§ Data

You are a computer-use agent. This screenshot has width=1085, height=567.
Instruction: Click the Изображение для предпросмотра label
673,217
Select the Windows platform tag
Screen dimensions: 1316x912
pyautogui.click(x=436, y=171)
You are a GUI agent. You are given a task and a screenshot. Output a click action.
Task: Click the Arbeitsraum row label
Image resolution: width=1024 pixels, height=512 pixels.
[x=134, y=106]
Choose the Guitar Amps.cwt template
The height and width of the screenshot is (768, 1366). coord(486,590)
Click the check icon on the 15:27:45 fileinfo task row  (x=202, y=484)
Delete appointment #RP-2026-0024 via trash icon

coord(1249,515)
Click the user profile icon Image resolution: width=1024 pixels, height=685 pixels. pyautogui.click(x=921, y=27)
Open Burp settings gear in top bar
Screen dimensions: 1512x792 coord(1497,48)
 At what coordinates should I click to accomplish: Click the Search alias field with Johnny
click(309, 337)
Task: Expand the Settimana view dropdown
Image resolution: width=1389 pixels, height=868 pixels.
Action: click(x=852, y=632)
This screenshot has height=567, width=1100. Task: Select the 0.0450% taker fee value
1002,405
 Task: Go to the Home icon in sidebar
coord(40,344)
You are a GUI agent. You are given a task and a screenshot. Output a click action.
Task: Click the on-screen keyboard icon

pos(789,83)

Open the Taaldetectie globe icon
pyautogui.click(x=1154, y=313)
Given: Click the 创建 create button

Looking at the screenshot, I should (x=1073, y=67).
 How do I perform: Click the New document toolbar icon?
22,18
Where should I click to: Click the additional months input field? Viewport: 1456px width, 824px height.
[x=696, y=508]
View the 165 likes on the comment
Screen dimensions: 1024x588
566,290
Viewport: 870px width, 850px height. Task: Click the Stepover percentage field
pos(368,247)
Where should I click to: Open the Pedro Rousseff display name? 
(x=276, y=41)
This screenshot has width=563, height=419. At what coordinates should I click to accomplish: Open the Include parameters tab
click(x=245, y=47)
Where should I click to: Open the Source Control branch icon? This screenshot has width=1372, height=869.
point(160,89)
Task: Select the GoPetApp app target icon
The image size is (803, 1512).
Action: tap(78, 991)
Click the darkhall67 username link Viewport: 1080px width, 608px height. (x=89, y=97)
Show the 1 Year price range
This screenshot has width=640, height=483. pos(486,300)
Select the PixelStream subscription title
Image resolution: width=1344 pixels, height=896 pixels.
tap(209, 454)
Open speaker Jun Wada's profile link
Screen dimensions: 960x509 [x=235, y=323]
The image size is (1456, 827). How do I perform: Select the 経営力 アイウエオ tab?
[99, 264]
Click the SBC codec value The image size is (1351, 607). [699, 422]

§ Goal of the exercise
Copy all of the material above word for word, keeping every line as it is.

§ Task response
You are a computer-use agent. This screenshot has width=1085, height=567.
Instruction: Click the Изображение для предпросмотра label
673,217
Select the Windows platform tag
Screen dimensions: 1316x912
pyautogui.click(x=436, y=171)
You are a GUI agent. You are given a task and a screenshot. Output a click action.
Task: Click the Arbeitsraum row label
Image resolution: width=1024 pixels, height=512 pixels.
[x=134, y=106]
Choose the Guitar Amps.cwt template
The height and width of the screenshot is (768, 1366). coord(486,590)
Click the check icon on the 15:27:45 fileinfo task row  (x=202, y=484)
Delete appointment #RP-2026-0024 via trash icon

coord(1249,515)
Click the user profile icon Image resolution: width=1024 pixels, height=685 pixels. pyautogui.click(x=921, y=27)
Open Burp settings gear in top bar
Screen dimensions: 1512x792 coord(1497,48)
 At what coordinates should I click to accomplish: Click the Search alias field with Johnny
click(309, 337)
Task: Expand the Settimana view dropdown
Image resolution: width=1389 pixels, height=868 pixels.
Action: click(x=852, y=632)
This screenshot has height=567, width=1100. Task: Select the 0.0450% taker fee value
1002,405
 Task: Go to the Home icon in sidebar
coord(40,344)
You are a GUI agent. You are given a task and a screenshot. Output a click action.
Task: Click the on-screen keyboard icon

pos(789,83)

Open the Taaldetectie globe icon
pyautogui.click(x=1154, y=313)
Given: Click the 创建 create button

Looking at the screenshot, I should (x=1073, y=67).
 How do I perform: Click the New document toolbar icon?
22,18
Where should I click to: Click the additional months input field? Viewport: 1456px width, 824px height.
[x=696, y=508]
View the 165 likes on the comment
Screen dimensions: 1024x588
566,290
Viewport: 870px width, 850px height. Task: Click the Stepover percentage field
pos(368,247)
Where should I click to: Open the Pedro Rousseff display name? 
(x=276, y=41)
This screenshot has width=563, height=419. At what coordinates should I click to accomplish: Open the Include parameters tab
click(x=245, y=47)
Where should I click to: Open the Source Control branch icon? This screenshot has width=1372, height=869.
point(160,89)
Task: Select the GoPetApp app target icon
The image size is (803, 1512).
Action: tap(78, 991)
Click the darkhall67 username link Viewport: 1080px width, 608px height. (x=89, y=97)
Show the 1 Year price range
This screenshot has width=640, height=483. pos(486,300)
Select the PixelStream subscription title
Image resolution: width=1344 pixels, height=896 pixels.
tap(209, 454)
Open speaker Jun Wada's profile link
Screen dimensions: 960x509 [x=235, y=323]
The image size is (1456, 827). How do I perform: Select the 経営力 アイウエオ tab?
[99, 264]
Click the SBC codec value The image size is (1351, 607). [699, 422]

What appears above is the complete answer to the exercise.